**Rows on where targets appear**:
# # #

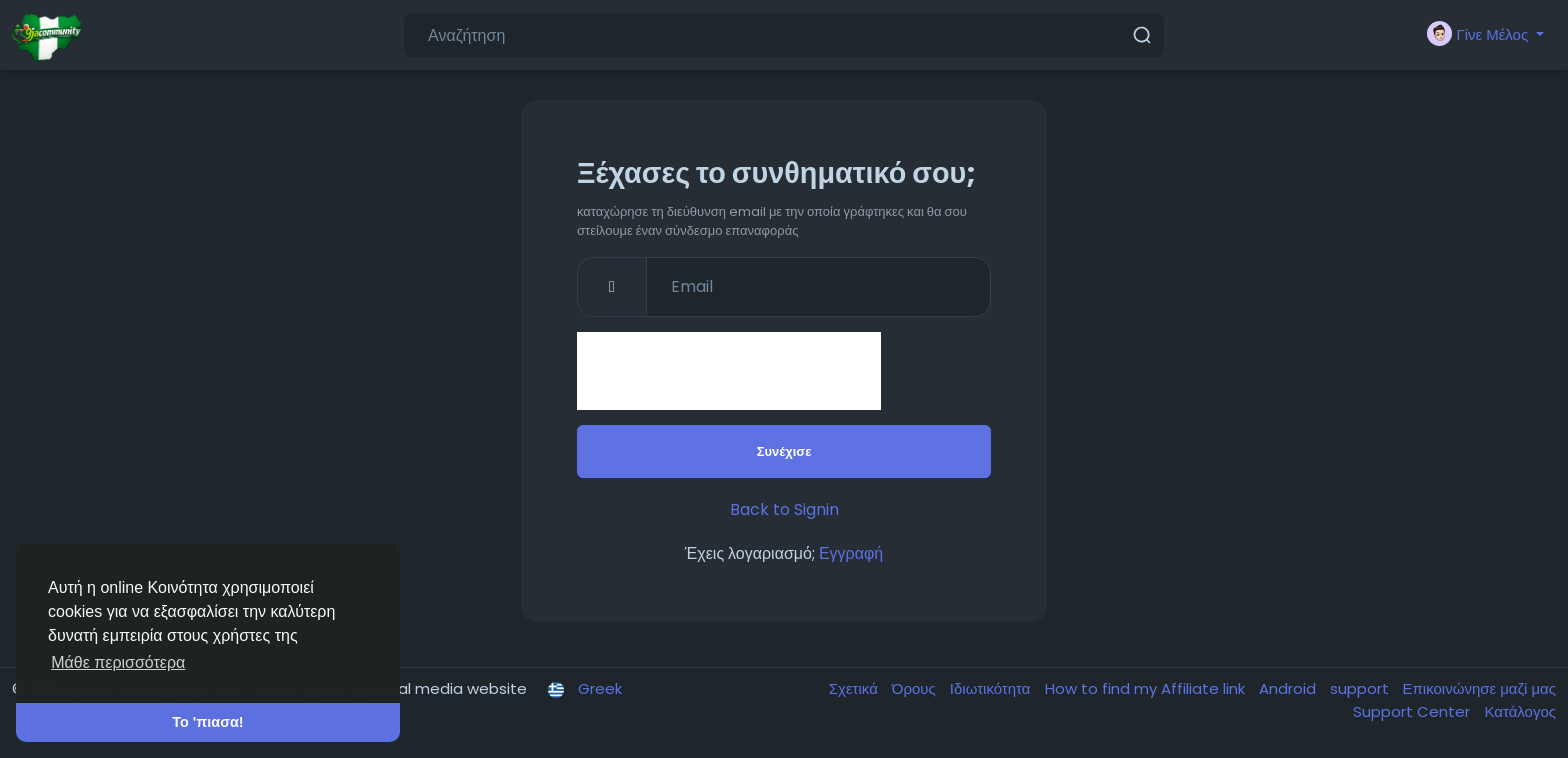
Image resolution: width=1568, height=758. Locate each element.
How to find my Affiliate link (1147, 688)
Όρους (916, 688)
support (1361, 688)
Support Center (1413, 711)
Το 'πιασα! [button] (207, 722)
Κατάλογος (1520, 711)
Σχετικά (855, 688)
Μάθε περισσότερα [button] (118, 662)
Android (1289, 688)
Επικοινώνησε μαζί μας (1479, 688)
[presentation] (729, 371)
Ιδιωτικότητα (992, 688)
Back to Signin (784, 509)
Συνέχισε (784, 451)
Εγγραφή (851, 553)
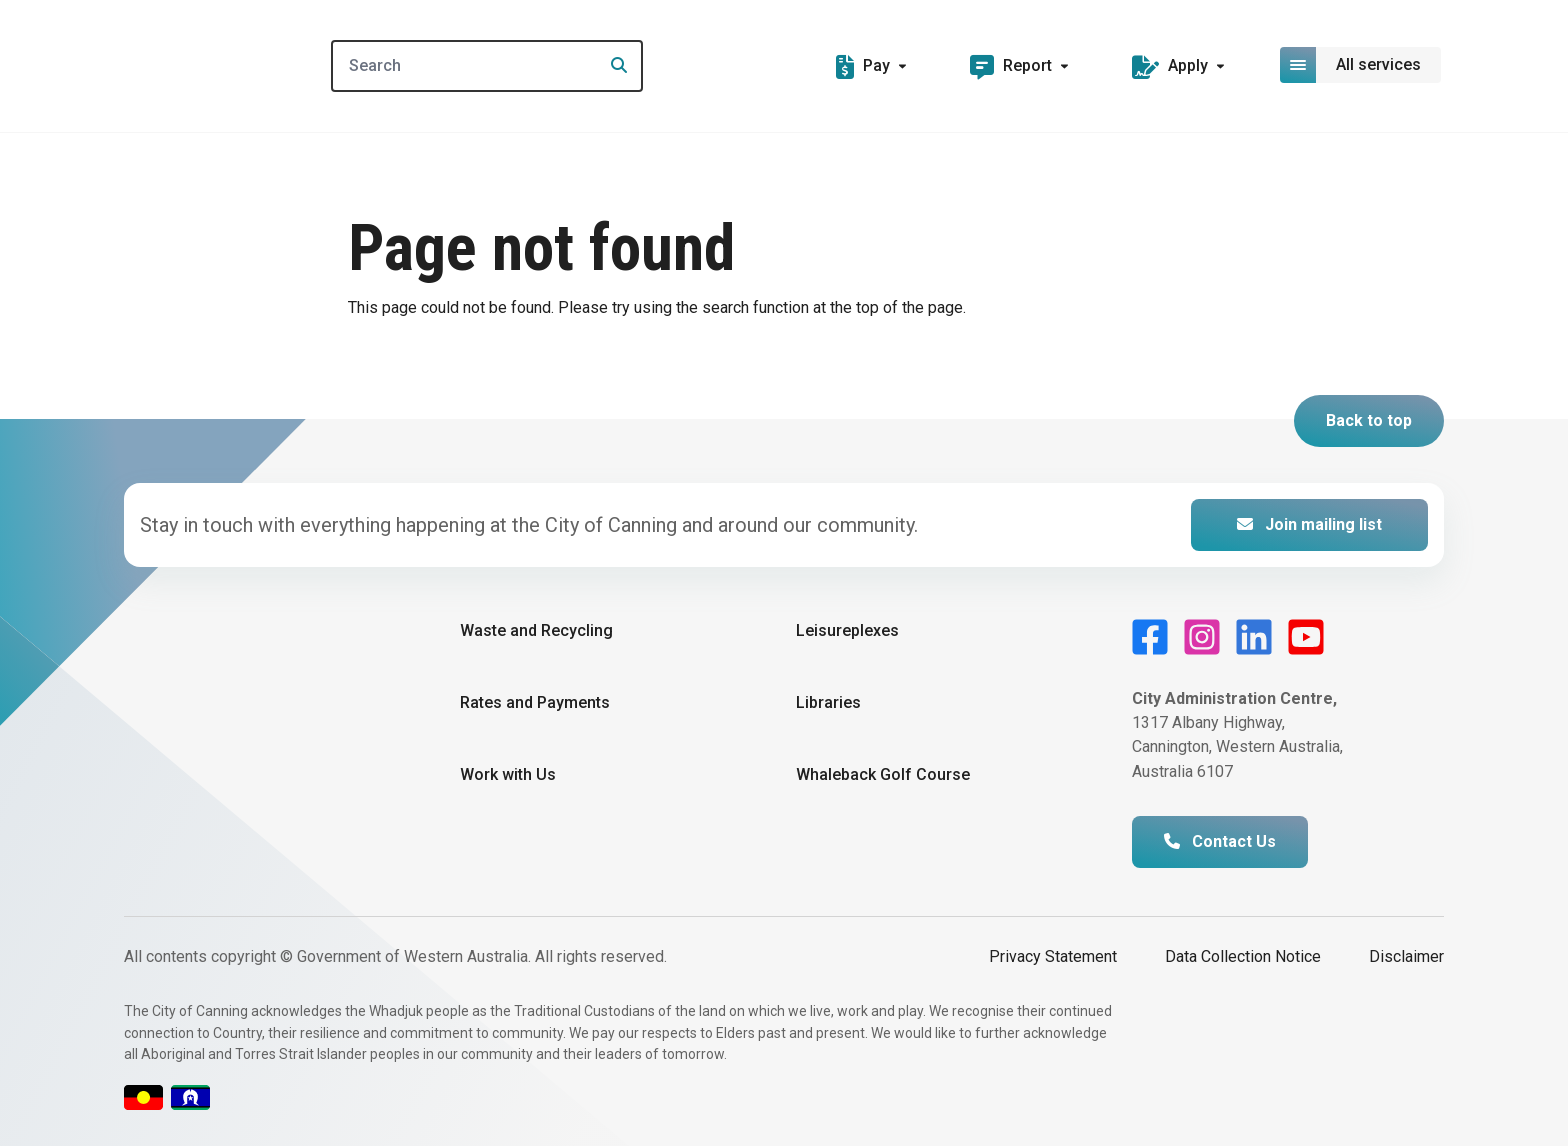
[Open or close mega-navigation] (1362, 65)
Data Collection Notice (1243, 956)
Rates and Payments (535, 702)
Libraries (828, 702)
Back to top (1369, 420)
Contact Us (1220, 841)
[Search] (488, 66)
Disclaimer (1406, 956)
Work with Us (508, 774)
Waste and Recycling (536, 630)
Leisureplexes (847, 630)
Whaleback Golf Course (883, 774)
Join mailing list (1309, 524)
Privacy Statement (1053, 956)
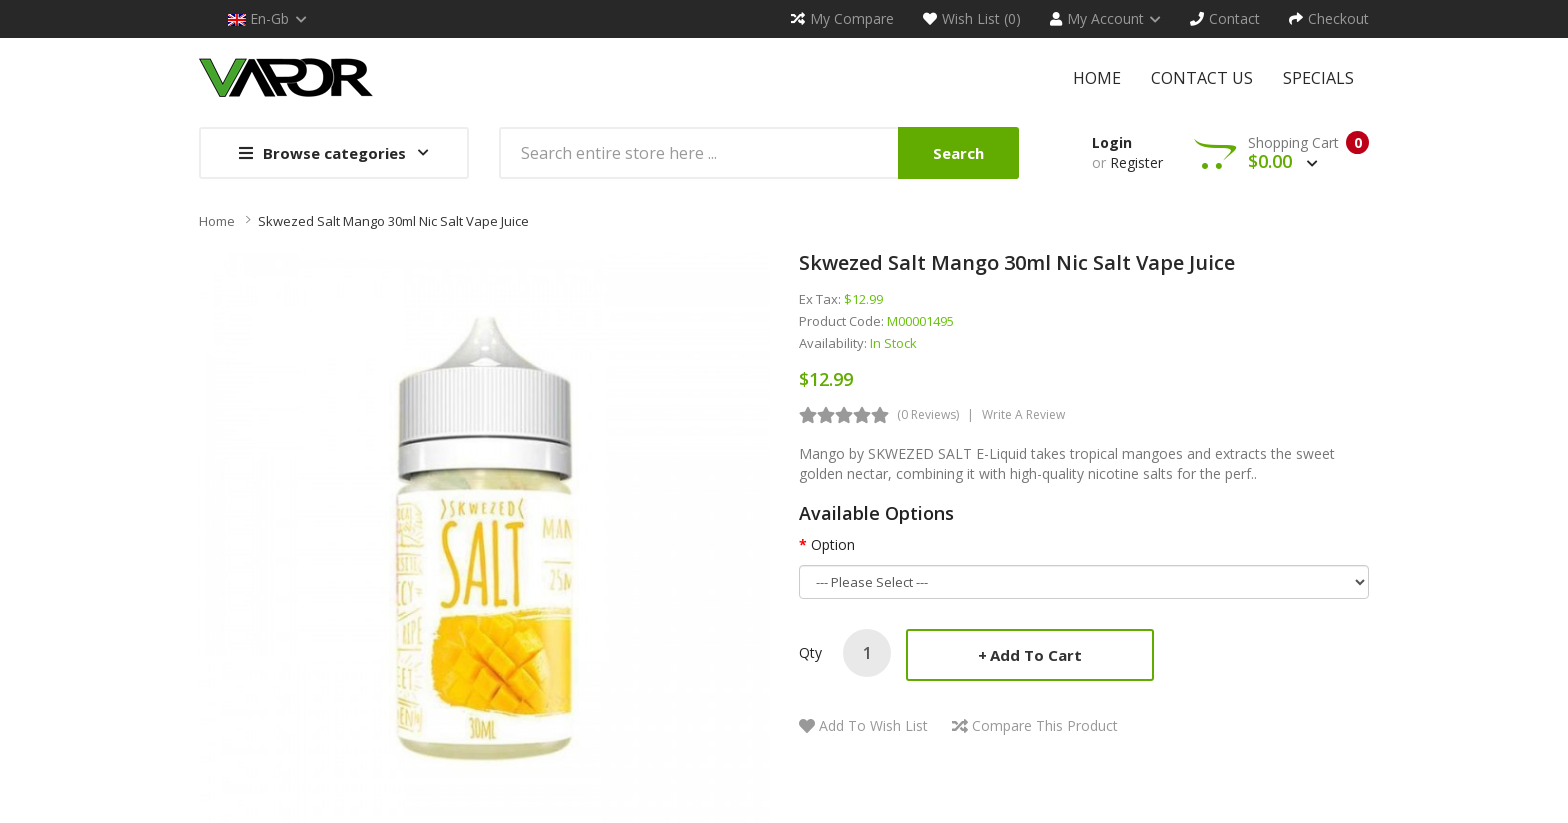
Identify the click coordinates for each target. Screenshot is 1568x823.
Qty (810, 652)
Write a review (1023, 414)
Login (1112, 142)
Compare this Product (1045, 725)
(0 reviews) (928, 414)
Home (217, 221)
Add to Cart (1036, 655)
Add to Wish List (873, 725)
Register (1136, 162)
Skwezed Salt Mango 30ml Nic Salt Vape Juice (393, 221)
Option (833, 544)
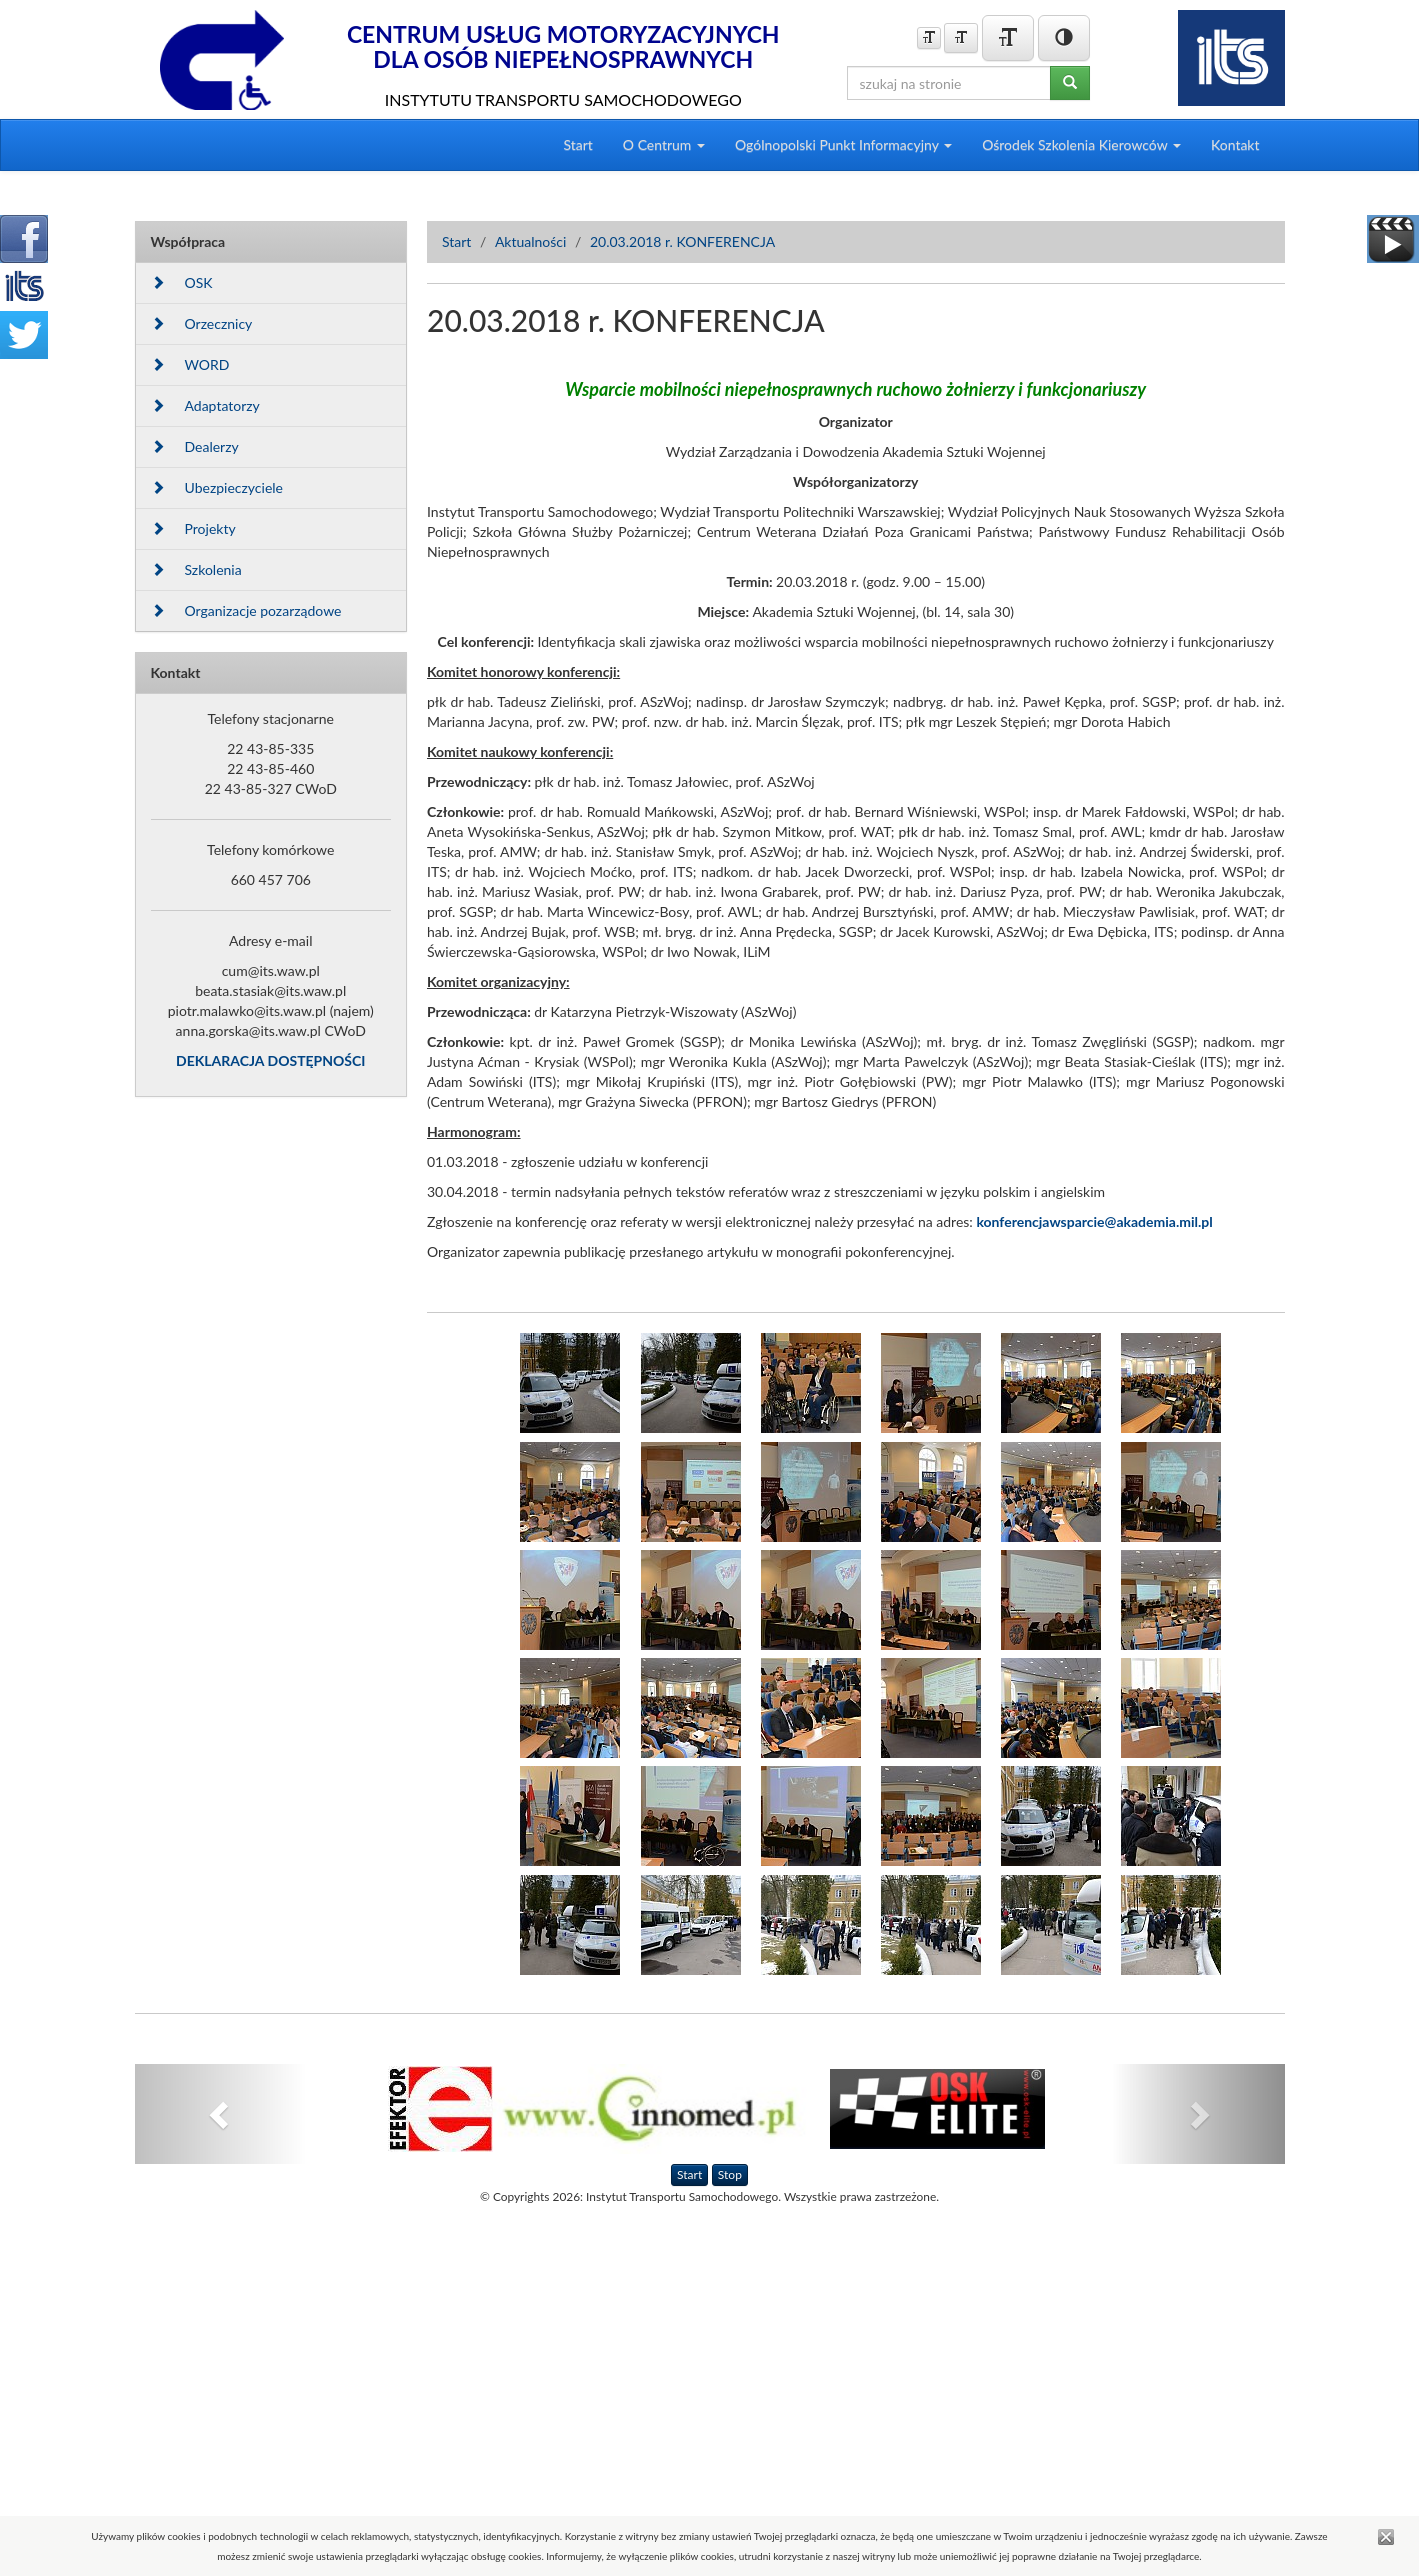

# # #

**THE TASK**: Report each line of the records above that contains the string "button", treating uppercase and lowercase letters as distinct.

**ANSWER TO THIS EXERCISE**:
Το 'πιασα! [button] (207, 722)
Μάθε περισσότερα [button] (118, 662)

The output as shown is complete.